Start of Dataset entries

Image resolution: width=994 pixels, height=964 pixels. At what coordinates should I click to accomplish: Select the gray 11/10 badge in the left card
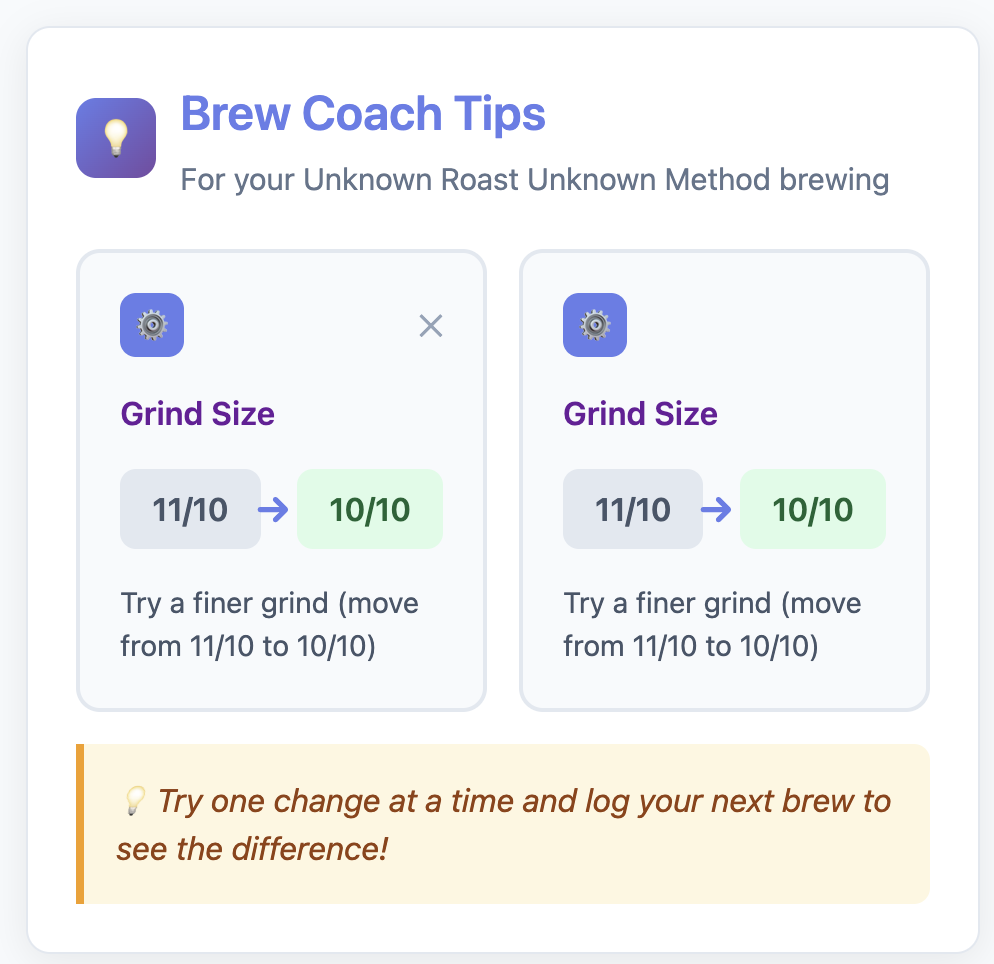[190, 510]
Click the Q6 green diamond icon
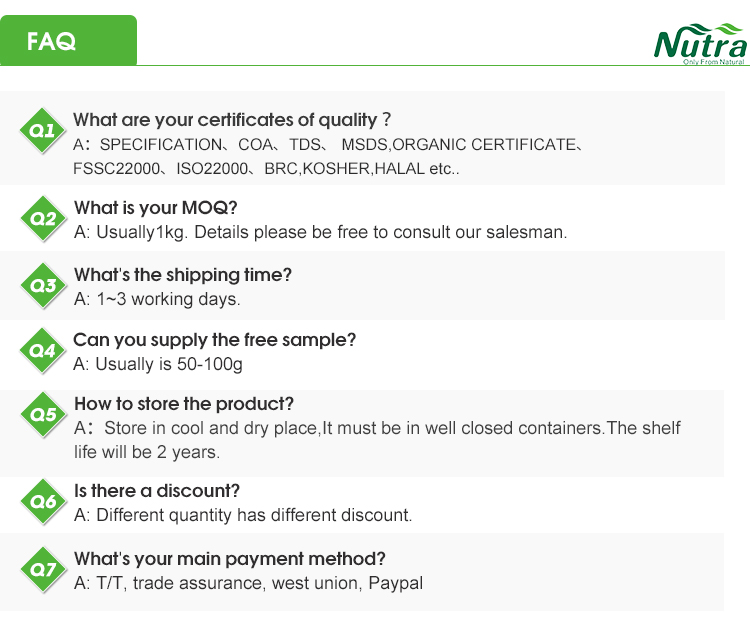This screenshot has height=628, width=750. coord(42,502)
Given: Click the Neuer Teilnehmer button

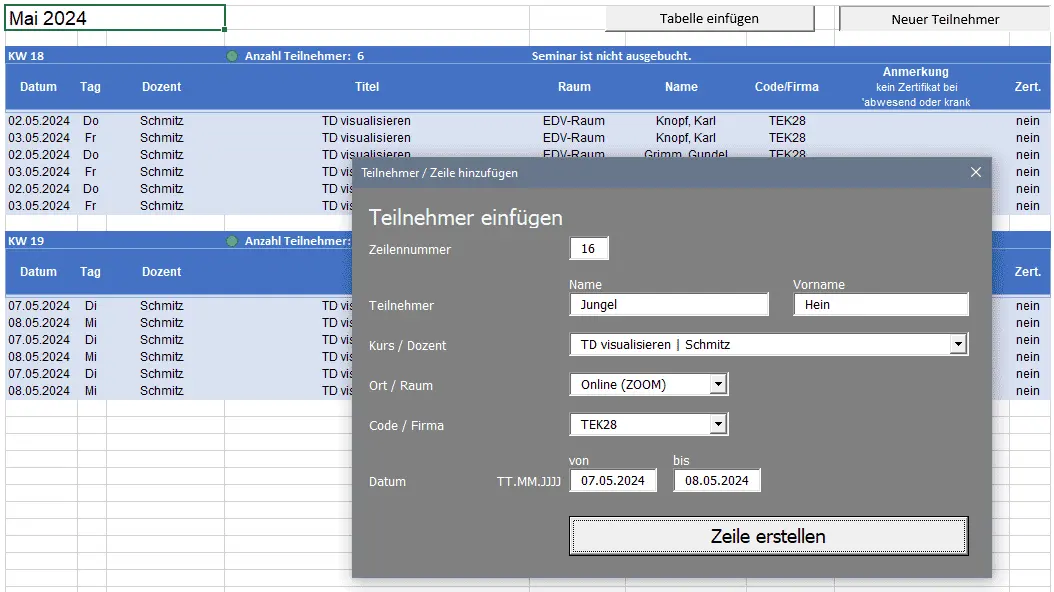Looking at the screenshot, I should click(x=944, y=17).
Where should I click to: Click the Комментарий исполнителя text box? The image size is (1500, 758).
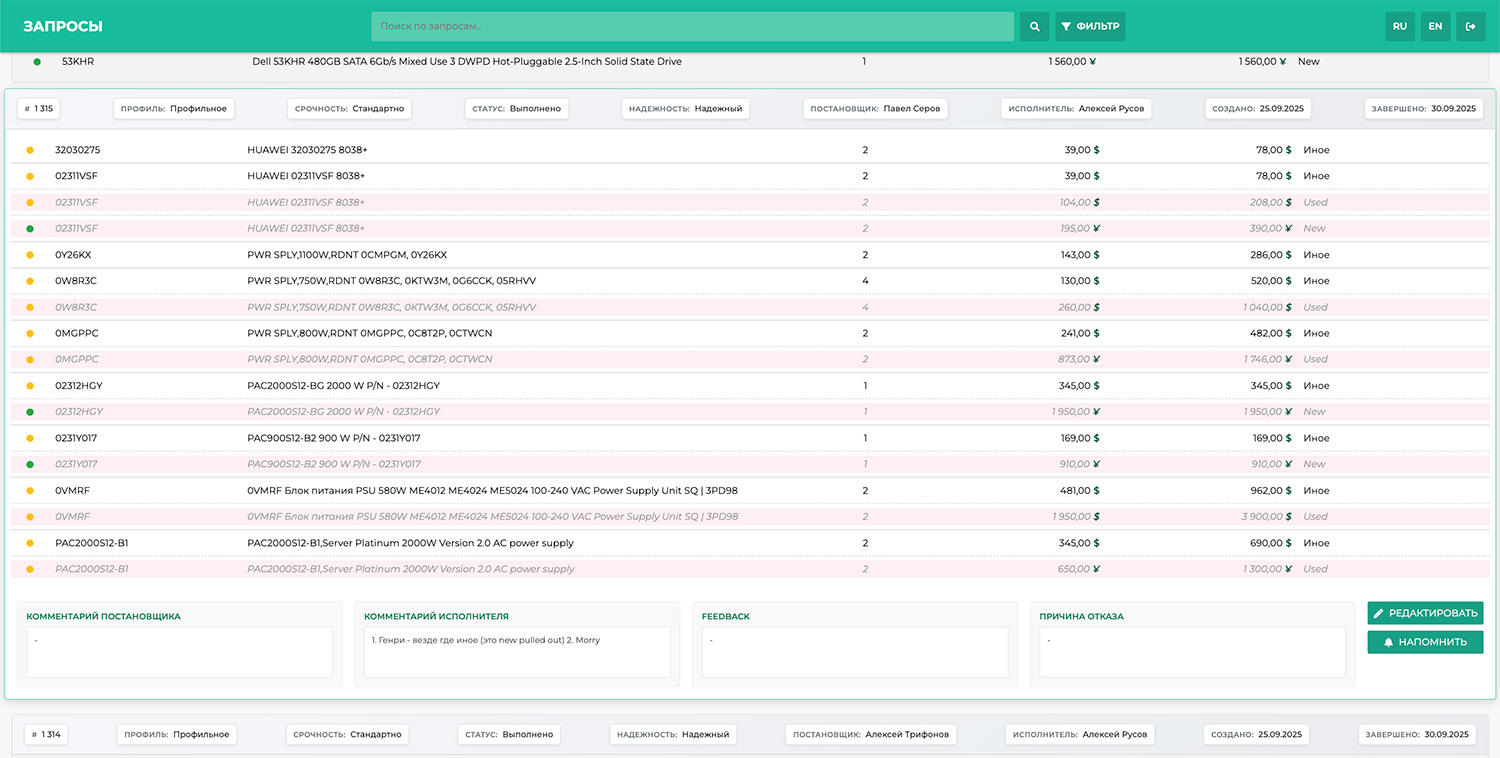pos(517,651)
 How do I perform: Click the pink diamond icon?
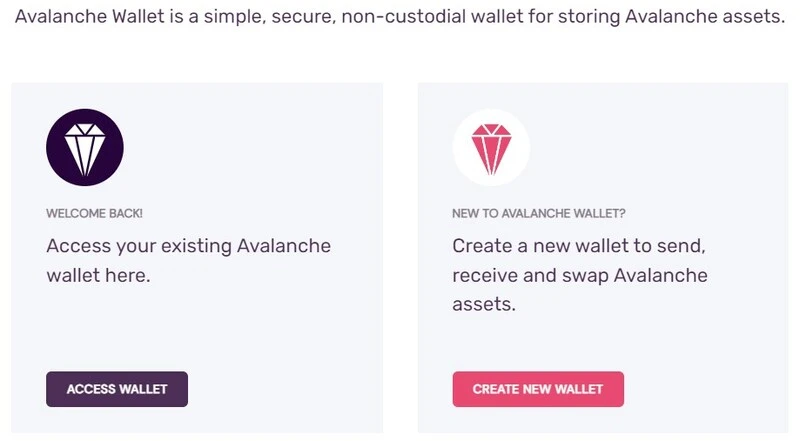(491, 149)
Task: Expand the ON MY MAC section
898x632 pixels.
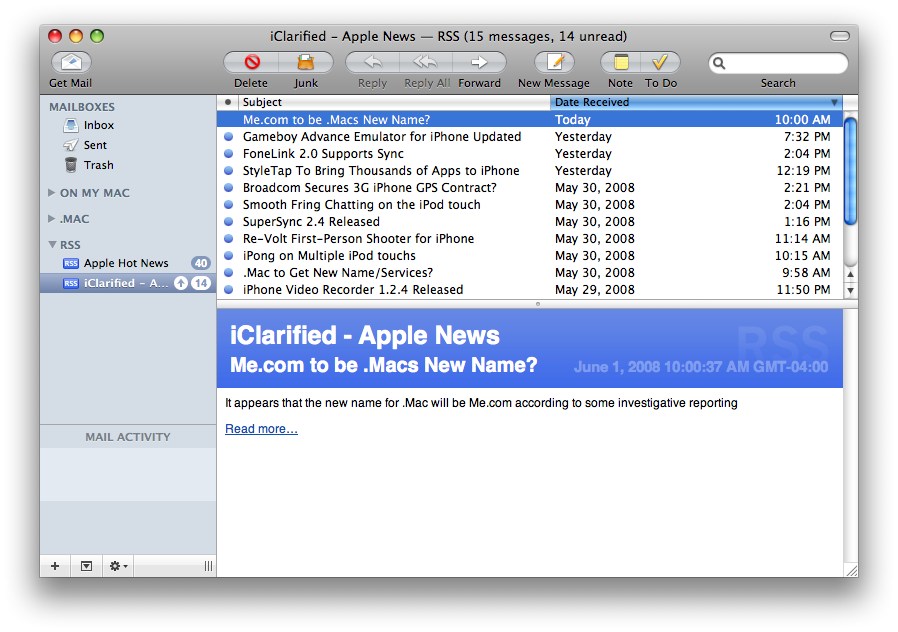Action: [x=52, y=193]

End of Dataset entries
Start of Dataset entries

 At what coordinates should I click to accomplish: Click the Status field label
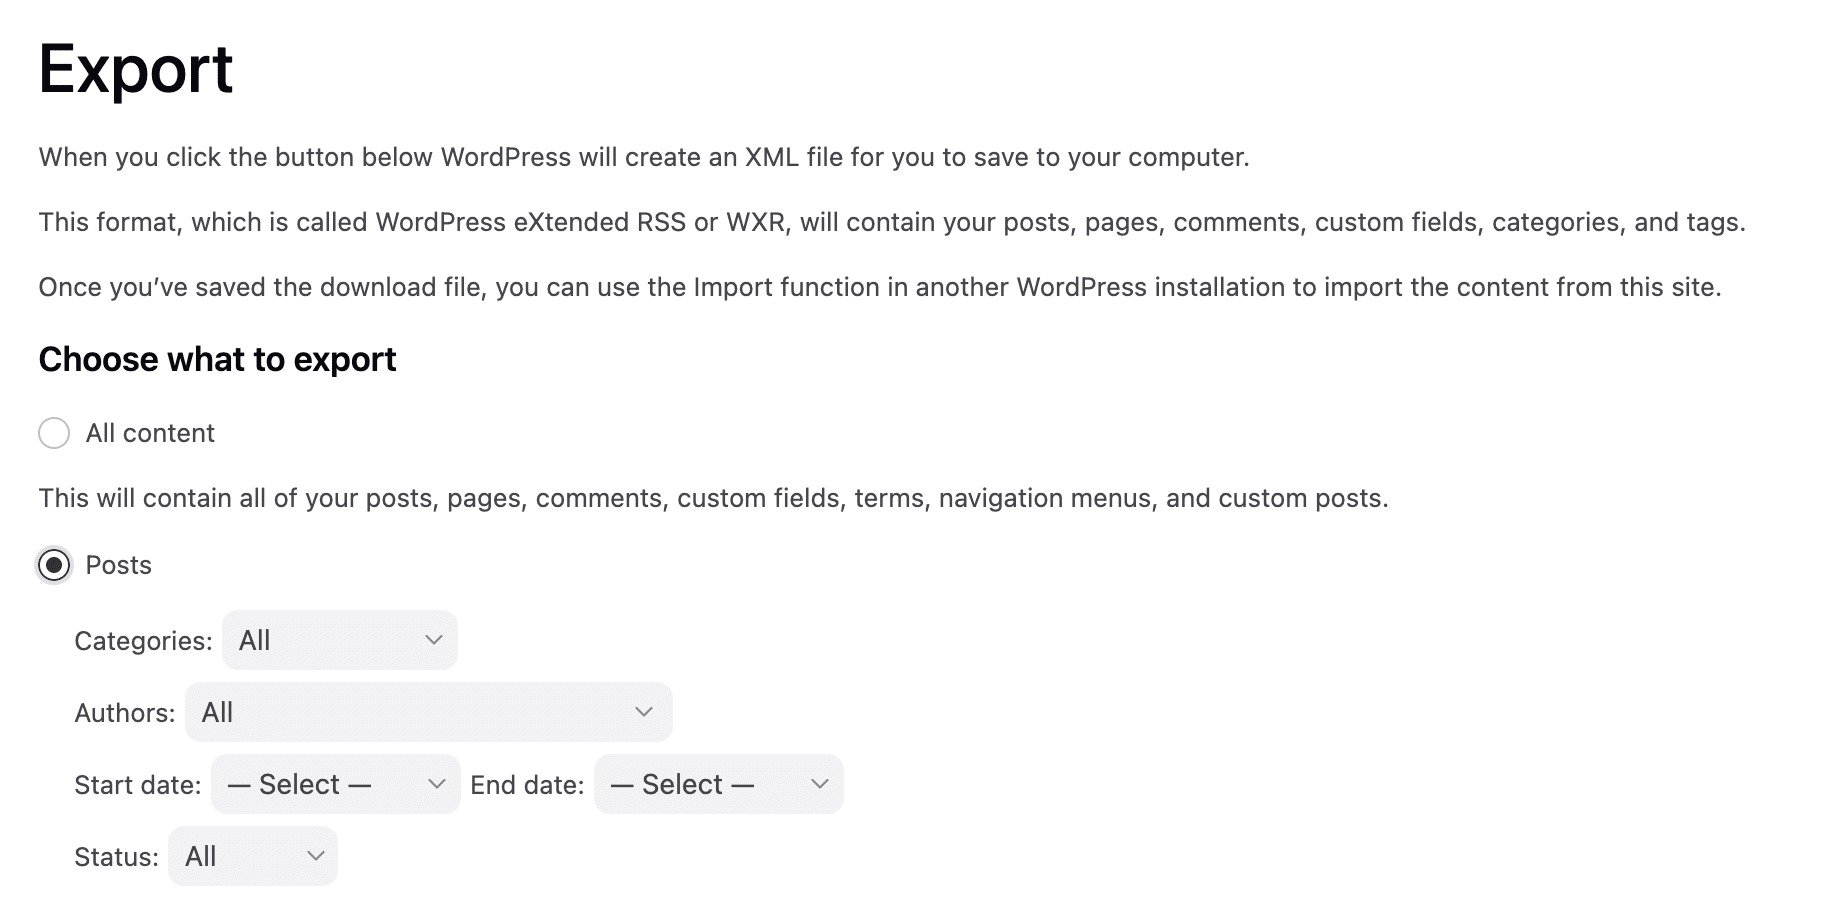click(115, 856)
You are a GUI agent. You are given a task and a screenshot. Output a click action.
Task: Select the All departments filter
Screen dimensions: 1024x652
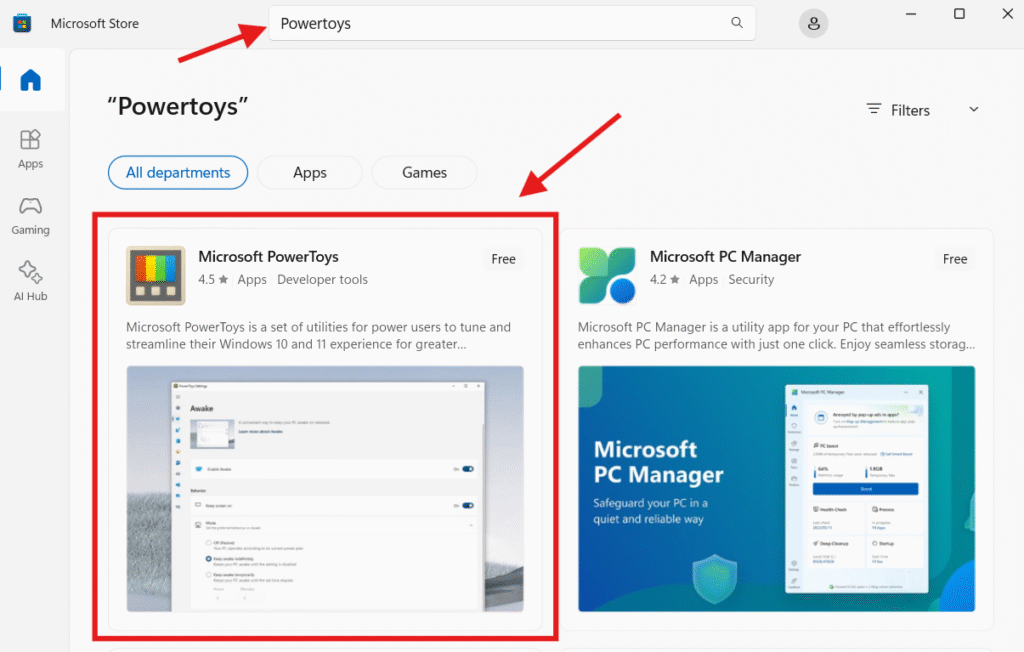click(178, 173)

End of Dataset entries

Problem description:
Reproduce the records starting at the line containing "Image resolution: width=994" and ending at the line containing "This screenshot has", renaming "diamond" to "rhombus" and changing nothing else; omit the pictures.

Correct response:
Image resolution: width=994 pixels, height=964 pixels. At what coordinates should I click to accomplish: Select the gray 11/10 badge in the left card
[190, 510]
Click the Q6 green rhombus icon
This screenshot has height=628, width=750. coord(42,502)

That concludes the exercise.